In the entries below, every line that contains "will" must be located and copied.
[Input data Boundary: Start]
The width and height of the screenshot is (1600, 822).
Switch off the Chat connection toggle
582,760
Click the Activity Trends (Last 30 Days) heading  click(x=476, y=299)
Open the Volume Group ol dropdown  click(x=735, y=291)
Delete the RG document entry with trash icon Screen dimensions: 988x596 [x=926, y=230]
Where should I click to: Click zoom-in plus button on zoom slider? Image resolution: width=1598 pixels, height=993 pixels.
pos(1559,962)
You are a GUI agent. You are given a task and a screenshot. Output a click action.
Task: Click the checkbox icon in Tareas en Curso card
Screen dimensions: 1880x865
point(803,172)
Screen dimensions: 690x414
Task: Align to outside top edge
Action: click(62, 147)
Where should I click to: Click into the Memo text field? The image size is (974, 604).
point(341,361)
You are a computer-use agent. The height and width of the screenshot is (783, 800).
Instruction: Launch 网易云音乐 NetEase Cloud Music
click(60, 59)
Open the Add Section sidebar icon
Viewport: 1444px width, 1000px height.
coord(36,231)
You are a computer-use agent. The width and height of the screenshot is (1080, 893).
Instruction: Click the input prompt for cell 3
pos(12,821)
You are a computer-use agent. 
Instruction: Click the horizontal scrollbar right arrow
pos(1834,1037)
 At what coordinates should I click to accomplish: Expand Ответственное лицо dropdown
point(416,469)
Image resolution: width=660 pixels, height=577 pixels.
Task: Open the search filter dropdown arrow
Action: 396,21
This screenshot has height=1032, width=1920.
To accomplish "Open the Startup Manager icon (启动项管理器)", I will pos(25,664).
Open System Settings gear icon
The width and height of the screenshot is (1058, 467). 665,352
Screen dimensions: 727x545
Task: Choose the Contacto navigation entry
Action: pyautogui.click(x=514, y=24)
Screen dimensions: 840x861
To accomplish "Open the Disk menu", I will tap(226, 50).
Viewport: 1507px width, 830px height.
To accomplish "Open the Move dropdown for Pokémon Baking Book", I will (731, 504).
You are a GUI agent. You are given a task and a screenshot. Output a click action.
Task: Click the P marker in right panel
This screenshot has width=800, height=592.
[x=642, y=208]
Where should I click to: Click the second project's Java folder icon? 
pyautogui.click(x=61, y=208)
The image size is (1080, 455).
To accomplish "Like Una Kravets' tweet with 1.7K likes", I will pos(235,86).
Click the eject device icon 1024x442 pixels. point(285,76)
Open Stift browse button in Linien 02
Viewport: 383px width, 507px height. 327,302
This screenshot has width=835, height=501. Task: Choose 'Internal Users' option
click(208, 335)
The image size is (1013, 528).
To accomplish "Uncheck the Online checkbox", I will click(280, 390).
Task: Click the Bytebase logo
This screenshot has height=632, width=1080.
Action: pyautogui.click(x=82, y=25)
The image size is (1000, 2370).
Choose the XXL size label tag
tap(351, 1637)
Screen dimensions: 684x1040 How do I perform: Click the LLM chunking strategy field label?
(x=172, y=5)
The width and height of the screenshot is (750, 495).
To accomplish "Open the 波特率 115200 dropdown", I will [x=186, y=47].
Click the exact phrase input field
[Input data Boundary: End]
• _Exercise answer_
To accomplish "Open the Startup Manager icon (启动项管理器)", I will pos(25,664).
To accomplish "Open the Disk menu", I will tap(226, 50).
To accomplish "Open the Move dropdown for Pokémon Baking Book", I will (731, 504).
To accomplish "Like Una Kravets' tweet with 1.7K likes", I will pos(235,86).
To accomplish "Uncheck the Online checkbox", I will click(280, 390).
To accomplish "Open the 波特率 115200 dropdown", I will [x=186, y=47].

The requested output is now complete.